GOAL OF THE EXERCISE -
Extract all lines in the data that contain the word "agent".

[[ SUPPLIED DATA, beginning ]]

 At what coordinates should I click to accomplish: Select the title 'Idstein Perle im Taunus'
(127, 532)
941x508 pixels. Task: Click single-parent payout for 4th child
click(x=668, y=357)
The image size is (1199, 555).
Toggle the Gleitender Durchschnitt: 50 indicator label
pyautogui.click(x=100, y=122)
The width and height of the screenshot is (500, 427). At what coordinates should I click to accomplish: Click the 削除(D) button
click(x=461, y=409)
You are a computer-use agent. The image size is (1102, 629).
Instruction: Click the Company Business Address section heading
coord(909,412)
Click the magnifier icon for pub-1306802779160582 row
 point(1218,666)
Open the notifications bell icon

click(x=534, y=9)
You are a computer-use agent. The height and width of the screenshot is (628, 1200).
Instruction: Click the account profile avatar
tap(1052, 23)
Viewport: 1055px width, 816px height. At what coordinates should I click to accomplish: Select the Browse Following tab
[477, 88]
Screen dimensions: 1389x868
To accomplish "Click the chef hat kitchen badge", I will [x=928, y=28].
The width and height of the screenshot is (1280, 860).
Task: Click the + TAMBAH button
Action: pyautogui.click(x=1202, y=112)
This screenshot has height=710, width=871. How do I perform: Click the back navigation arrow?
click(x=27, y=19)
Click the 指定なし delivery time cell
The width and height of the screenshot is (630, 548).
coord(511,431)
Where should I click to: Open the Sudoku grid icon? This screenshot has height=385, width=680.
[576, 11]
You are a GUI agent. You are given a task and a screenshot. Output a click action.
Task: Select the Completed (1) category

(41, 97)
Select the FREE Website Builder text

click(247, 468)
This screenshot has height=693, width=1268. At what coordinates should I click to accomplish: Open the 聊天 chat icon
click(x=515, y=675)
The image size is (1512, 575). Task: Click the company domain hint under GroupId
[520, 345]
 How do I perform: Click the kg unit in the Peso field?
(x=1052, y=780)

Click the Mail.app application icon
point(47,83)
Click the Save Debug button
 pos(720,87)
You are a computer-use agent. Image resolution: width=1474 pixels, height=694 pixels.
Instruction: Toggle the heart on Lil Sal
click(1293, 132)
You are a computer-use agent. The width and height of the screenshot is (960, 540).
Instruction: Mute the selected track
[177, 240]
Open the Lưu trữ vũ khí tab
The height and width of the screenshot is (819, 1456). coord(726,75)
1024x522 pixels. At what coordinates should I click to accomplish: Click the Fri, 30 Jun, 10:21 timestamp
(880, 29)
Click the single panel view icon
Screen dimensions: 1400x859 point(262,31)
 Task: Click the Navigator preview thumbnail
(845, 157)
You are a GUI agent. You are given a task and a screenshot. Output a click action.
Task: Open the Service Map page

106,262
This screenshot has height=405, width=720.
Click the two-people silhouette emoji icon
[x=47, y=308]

[[ SUPPLIED DATA, end ]]

ANSWER SPACE -
You are a computer-use agent. The image size is (1102, 629).
You are a computer-use agent. The height and width of the screenshot is (628, 1200).
You are a GUI agent. You are given a task and a screenshot. Output a click action.
You are a computer-use agent. Image resolution: width=1474 pixels, height=694 pixels.
You are a computer-use agent. The width and height of the screenshot is (960, 540).
You are a GUI agent. You are given a task and a screenshot. Output a click action.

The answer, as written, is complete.